Kirklees Council isn’t about to back-track over demolition of Huddersfield’s Piazza Centre but does want to continue to promote art in the town centre by offering up empty shops.
Following research by Huddersfield-based think tank Same Skies, there were calls to scrap plans to demolish the Piazza Centre.
The council had moved Huddersfield Art Gallery into empty retail space in the Piazza and allowed art organisations to hold workshops and exhibitions as part of an initiative called Temporary Contemporary.
A study by Same Skies found that exhibition audiences had exceeded expectations and, in at least one case, had trebled.
The Piazza had become an arts centre and was said to be “flourishing.” That led Andrew Wilson, co-director of Same Skies, to call for the council step back from demolition and “recognise their own success.”
It was said the Piazza as an arts centre could become a regeneration model for other towns to follow.
Kirklees Council, however, intends to press ahead with demolition as part of its £210 million Cultural Heart redevelopment.
Clr Peter McBride, Cabinet member for growth and regeneration, said: “Through the Cultural Heart we’re creating a vibrant culture, art, leisure and nightlife offer which local residents can engage with.
“In order to bring this project to fruition, the existing Piazza shops will be demolished to make way for the area’s new offering, which will include an art gallery.
“Temporary Contemporary is a programme which is about temporary cultural interventions in vacant properties.

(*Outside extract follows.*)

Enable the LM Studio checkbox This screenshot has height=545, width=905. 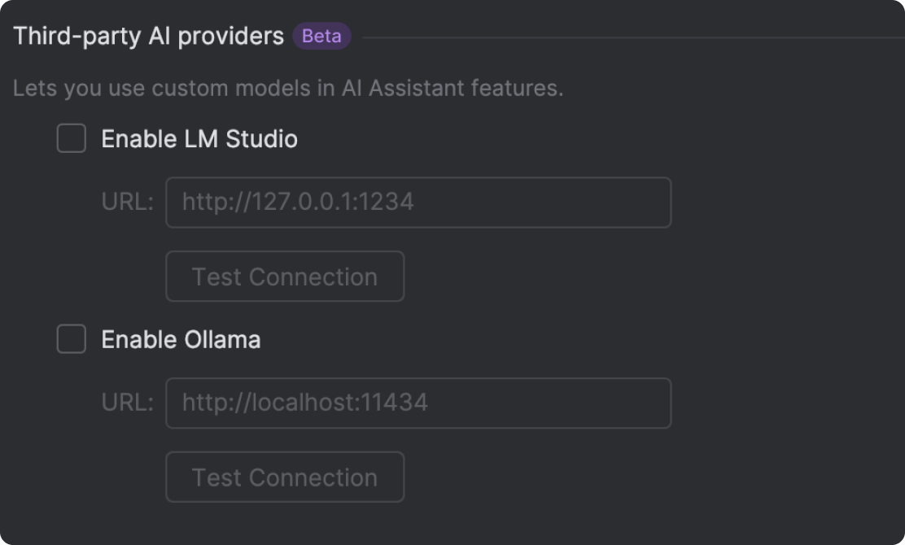(72, 139)
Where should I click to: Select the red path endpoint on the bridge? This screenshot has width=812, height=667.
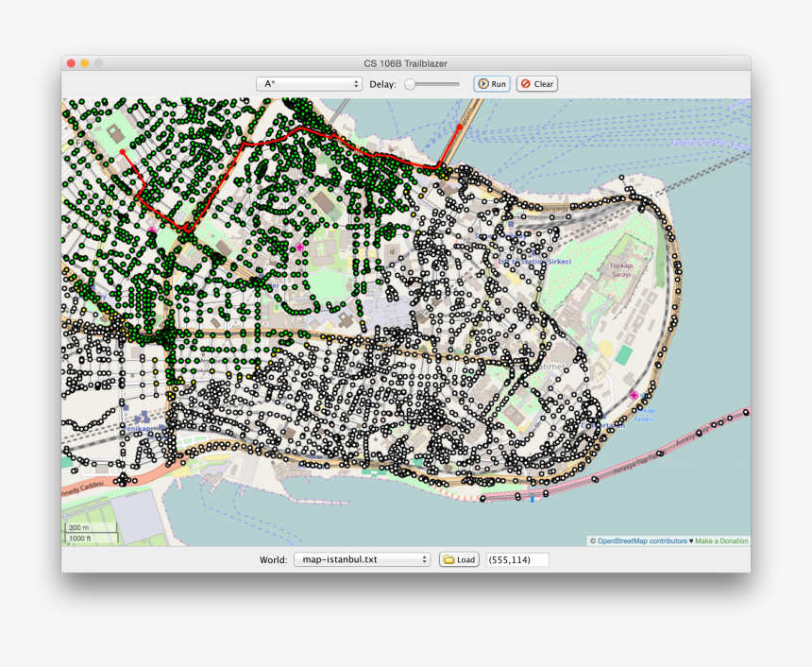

It has never been about providing permanent space to artists and other creative practitioners – however, due to its success in making artists more visible within our town centre, the council will continue to look to facilitate temporary opportunities for artists to take over empty retail spaces in Huddersfield town centre and other towns across Kirklees.
“We hope that artists will continue to be involved in Temporary Contemporary and, once open, that they will collaborate with the council to create a thriving Cultural Heart.”
The council plans to replace with Piazza with an urban park. Queensgate Market will become a food court with a new “events space” accommodating between 2,500 and 3,000 people built alongside.
A new museum and art gallery could be located within the existing library building with an extension providing additional gallery space.